そうして今日も探索を始め、ウィルとアゼルの恐怖心を克己する訓練が始まったのだが……
今、ウィルの目の前で大ネズミが悲痛な叫びをあげながら藻掻いていた。その体には数本の矢が刺さっているが、いずれも致命傷には至っていない。
(早く楽にしてあげなくては)
ウィルは必死に弓を番えるが、指先は震え心臓は口から吐き出そうなほど波打っている。
(殺さなければ。目の前の生き物は魔物。殺す理由がある)
だが理由があれば殺していいのか。その理由の正当性は誰が決めるのか。彼女を殺した外道も、殺す理由自体はあったはずではないのか。無駄と苛立ちながらも、そうした想いが過ぎるのを止めることは出来ない。
「くっ」
体の震えを必死に抑えているためか、冷たい汗が全身から噴き出ているのを感じる。許されるならば今すぐ膝をついて胃の中の内容物を吐き出してしまいたい。プレッシャーから視界が滲み、意識が薄らぎ危ないと感じたその時――
「ギィィィ」
一本のナイフが大ネズミの心臓へと突き刺さった。大ネズミは断末魔をあげ、そのままドッと倒れ伏す。
「んー、とりあえずこいつはここで切り上げよーぜー」
ナイフを投擲したファムが間延びした声でそう告げてくる。
「すいません。手を煩わせてしまって……」
「いや、別にいいさ。パーティーに遠慮は無用だ。また当てられるようになっただけ上等だ」
ケイがそうウィルを励ましながら、全身をガラクタで纏った大男に顎で大ネズミのほうをくいっと示す。
「アゼル、獲物の解体をしてくれ。ビビってまだ何もできてないだろ」
「そうだぞー。何のためにそのガラクタアーマーを作ったんだよお」
二人にそう囃し立てられたアゼルは、しかし大ネズミの死体をおっかなびっくり見て、すがるように二人を見る。

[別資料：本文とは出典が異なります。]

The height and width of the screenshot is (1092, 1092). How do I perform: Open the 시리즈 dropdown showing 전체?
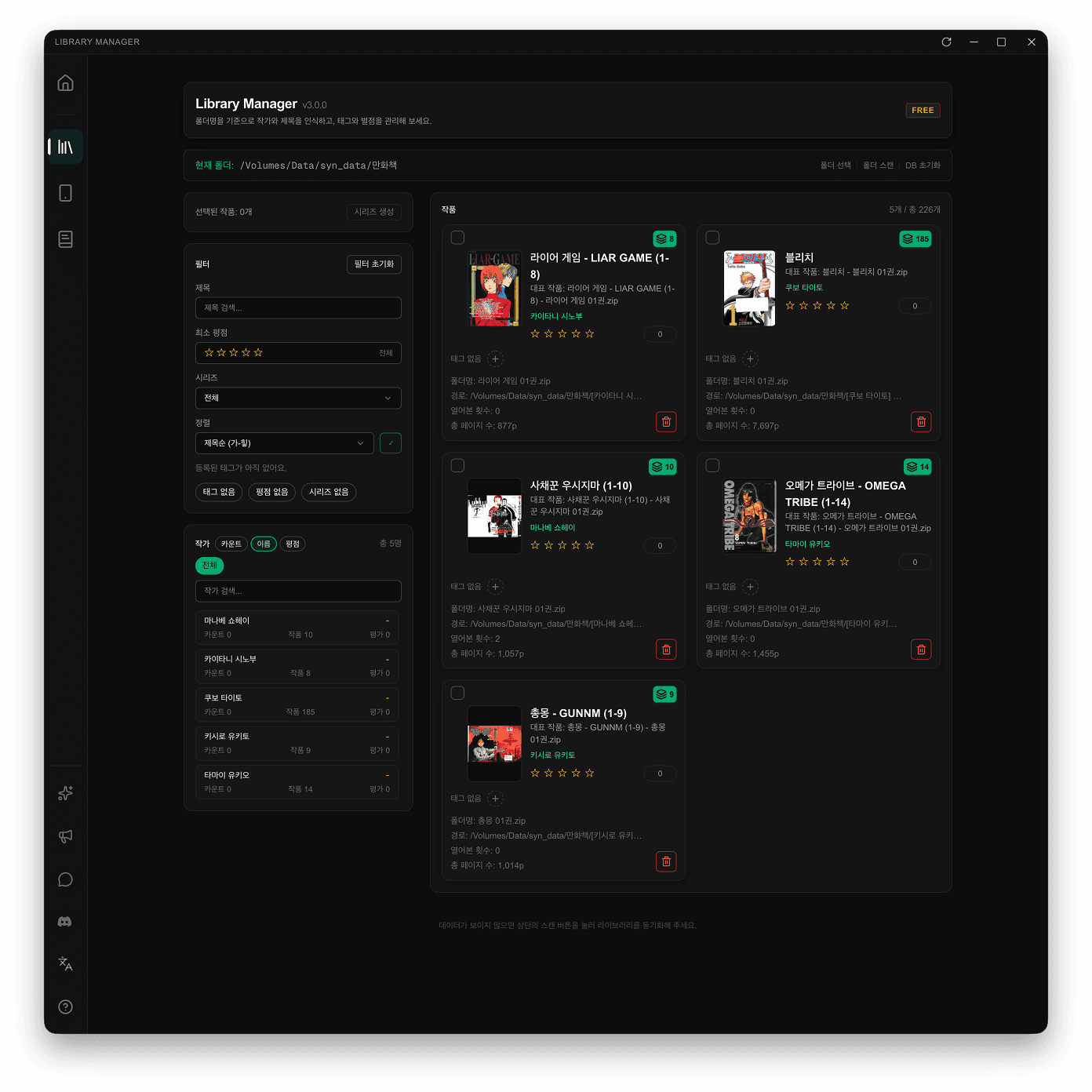point(298,398)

「いや、でも突然起き上がったら怖いだろ。嚙まれたら痛えし。それにこの鎧はアゼルアーマーっていう立派な名前があっからよお」
「なら大丈夫だろうが」
「何のためのガラクタアーマーだ」
二人に急かされアゼルはおっかなびっくりと大ネズミの死骸に近づき、拾った木の棒でツンツンとその躯を刺激している。
「はあ」
その姿を見て、ウィルもまた自己嫌悪に陥る。勢い込んできたのはいいものの、結果は散々だった。無機物になら狙いを外さない自身のあるウィルだが、魔物相手には体に当てるのがやっとのありさまである。当たるだけ上達したとはいえるが、それでもウィルの本来の腕前からすると到底満足のいくものではなかった。

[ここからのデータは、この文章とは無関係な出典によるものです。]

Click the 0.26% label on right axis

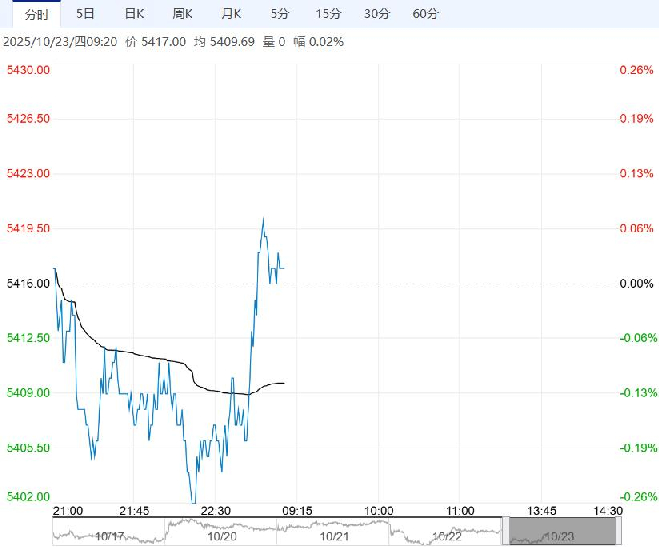[636, 70]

「気にすんなよ、ウィル。要は慣れよ。ゆっくりやろうぜ」
「アゼルと比べたら上出来すぎるぐらいだなー」
アゼルが死んでいることを確認し、ほっとしながら大ネズミを解体しているなかケイとファムが来てウィルを慰めてくれる。ウィルとアゼルが戦力とならない中で、第三階層まで進めたのはケイの魔法とファムのナイフがあったからだ。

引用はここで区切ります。